Google is now the preferred choice and has made a number of changes to make it easier for users to recover and share their data more securely.
Chrome: HTTP and HTTPS
Chrome recently added the “Always use Secure Connections” toggle, which tells Chrome to upgrade any HTTPS-only sites. In the address bar, older HTTP sites display a “Not Secure” warning.
The code change was noticed by 9To5Google(Opens in a new window)The switch will now warn users against downloading anything from an HTTP connection. Chrome users were previously notified by the switch when an HTTPS site downloaded a file in HTTP format. This was known as mixed content.
It will be used to notify users that the toggle has been disabled.
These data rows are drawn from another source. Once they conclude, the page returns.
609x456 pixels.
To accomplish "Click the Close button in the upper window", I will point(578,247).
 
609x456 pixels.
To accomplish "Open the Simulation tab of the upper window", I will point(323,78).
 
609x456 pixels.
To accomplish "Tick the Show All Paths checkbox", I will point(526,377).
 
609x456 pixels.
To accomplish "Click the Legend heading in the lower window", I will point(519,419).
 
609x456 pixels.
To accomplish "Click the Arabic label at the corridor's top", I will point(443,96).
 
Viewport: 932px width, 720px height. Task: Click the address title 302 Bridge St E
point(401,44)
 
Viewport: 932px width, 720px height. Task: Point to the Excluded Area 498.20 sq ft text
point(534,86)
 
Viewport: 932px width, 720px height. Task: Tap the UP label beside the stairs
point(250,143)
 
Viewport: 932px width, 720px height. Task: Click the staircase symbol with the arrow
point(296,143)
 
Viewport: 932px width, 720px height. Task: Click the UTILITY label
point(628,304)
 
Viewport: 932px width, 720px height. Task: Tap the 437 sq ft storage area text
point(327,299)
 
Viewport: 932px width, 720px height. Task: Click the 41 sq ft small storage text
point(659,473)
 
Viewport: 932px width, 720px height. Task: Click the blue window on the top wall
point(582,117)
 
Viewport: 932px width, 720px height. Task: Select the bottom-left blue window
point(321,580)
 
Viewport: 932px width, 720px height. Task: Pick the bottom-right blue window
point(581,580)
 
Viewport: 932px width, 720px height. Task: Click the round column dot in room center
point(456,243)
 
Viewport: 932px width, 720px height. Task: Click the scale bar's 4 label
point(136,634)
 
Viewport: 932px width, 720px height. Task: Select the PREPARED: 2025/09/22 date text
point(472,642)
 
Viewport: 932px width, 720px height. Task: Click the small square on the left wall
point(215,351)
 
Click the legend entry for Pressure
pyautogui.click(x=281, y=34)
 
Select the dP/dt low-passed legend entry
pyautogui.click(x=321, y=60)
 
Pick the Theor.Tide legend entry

However, users can still use the web as usual, though in some cases, the connection may be less secure.
Although Chrome 111 is not expected to be available for testing in March 2023 it could be included in the company’s next release later this year.
Google’s commitment and support for its browser, including security improvements and other features like memory and power saving modes recently announced, has been highly praised by web users to the point where it now accounts to two-thirds (66%) all desktop browsers. StatCounter(Opens in a new window).
Microsoft Edge and Apple Safari are second and third, respectively, and account for approximately 11% and 10%, respectively, of the desktop browser market.